• [Data extract]:

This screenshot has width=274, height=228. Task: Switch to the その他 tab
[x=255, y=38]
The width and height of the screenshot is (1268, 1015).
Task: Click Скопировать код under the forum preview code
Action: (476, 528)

--

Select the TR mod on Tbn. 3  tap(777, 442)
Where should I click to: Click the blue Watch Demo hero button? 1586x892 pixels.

---

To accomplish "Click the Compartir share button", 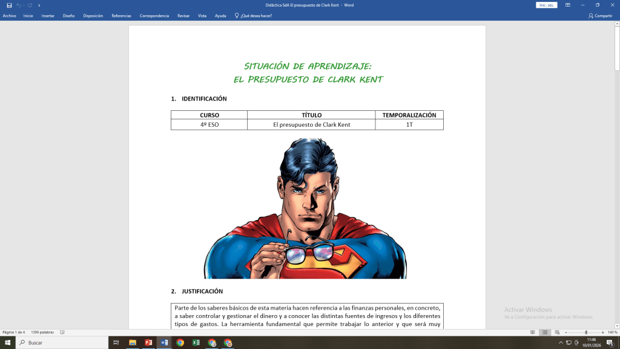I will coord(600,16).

• [What this task involves]:
Among the lines above, repeat exactly those from the line with "Select the TR" to the line with "Where should I", counting both ends.

• [Answer to the exercise]:
Select the TR mod on Tbn. 3  tap(777, 442)
Where should I click to: Click the blue Watch Demo hero button? 1586x892 pixels.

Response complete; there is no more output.